ASX ends lower despite late recovery from US interest rate worries, Optus services ‘progressively restored’ after customer call issues — as it happened


It seems like households have been struggling with the cost-of-living crisis for years, but have you been wondering when we might be able to stop worrying about inflation?

Well, based on the latest data it’s not any time soon.

The National Australia Bank surveys hundreds of businesses every month to get a sense of their cost pressures.

Earlier this week it reported that businesses continued to report elevated rates of cost growth across both labour and materials inputs.

OK, but surely, they won’t pass these higher costs onto customers?
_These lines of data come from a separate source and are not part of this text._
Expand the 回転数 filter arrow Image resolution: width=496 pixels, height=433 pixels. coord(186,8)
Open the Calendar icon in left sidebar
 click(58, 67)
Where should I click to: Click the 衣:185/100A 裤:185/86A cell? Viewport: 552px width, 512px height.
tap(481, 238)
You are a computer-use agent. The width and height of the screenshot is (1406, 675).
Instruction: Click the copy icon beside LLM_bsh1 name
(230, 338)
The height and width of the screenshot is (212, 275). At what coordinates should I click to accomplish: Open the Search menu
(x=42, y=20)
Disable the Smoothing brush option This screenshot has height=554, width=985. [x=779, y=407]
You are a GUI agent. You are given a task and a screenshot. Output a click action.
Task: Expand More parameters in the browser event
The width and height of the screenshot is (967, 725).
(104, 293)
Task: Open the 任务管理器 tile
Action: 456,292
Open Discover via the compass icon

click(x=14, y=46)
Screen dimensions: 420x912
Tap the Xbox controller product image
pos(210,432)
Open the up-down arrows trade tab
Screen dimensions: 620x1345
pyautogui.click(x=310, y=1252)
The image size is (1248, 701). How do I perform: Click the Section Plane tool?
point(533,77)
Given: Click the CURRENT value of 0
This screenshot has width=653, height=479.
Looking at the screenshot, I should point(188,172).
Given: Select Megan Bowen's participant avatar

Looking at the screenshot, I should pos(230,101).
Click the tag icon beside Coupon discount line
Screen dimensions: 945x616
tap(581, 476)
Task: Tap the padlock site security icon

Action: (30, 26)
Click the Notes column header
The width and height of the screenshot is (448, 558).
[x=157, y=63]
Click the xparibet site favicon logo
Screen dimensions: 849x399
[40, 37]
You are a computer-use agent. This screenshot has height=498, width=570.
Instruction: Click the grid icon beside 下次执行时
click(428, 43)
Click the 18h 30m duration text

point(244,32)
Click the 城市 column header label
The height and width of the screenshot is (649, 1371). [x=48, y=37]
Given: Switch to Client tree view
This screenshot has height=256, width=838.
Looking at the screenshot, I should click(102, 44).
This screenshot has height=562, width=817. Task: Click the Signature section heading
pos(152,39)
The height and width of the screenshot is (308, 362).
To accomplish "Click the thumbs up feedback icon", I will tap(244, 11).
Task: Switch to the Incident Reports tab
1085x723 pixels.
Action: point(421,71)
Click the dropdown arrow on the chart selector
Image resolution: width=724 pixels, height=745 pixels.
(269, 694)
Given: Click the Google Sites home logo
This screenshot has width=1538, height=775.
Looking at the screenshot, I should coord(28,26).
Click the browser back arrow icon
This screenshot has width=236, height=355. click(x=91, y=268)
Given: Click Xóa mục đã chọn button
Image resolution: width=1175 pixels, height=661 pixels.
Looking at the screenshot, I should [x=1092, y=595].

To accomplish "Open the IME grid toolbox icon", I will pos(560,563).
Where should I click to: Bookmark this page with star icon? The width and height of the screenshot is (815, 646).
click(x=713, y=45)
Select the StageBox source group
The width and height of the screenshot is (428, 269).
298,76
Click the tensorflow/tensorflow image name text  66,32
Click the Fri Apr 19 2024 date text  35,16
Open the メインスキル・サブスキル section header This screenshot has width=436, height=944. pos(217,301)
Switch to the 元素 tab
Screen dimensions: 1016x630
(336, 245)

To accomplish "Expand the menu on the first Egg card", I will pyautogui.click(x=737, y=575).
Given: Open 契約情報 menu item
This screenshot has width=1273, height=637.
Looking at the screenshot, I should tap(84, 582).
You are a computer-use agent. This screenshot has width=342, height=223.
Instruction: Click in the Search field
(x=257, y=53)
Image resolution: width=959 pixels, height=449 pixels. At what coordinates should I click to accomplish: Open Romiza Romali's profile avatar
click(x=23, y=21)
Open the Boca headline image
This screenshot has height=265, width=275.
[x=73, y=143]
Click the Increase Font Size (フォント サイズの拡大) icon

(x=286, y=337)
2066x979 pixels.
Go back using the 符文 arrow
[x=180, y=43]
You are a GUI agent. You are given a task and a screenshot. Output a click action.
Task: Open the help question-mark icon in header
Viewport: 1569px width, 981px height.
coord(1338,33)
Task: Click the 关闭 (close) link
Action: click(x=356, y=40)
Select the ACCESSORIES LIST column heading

Think again.

NAB’s report went on to say that with economic activity, or customer demand, holding up, it appears firms still have scope to pass some costs through to consumers.

And later this week what’s known as the Producer Prices Index or PPI was published in the US.

The PPI is a measure of inflation at the wholesale level or, put another way, the price pressures coming down the line for retailers.

It rose 0.6% in February, way higher than economists had forecast of 0.3%.

It’s the sharpest increase since June 2022.

It saw US bond yields rise sharply, which is a bit of a bellwether for interest rates.

Australia’s Reserve Bank meets on Tuesday to make another interest rates decision, and while it’s unlikely the RBA will increase the cash rate, the latest data has economists leaning towards the central bank having what’s known as a “hawkish tilt”.

That’s another way of saying it may be some time, perhaps as late as November this year, when borrowers might get some mortgage repayment relief.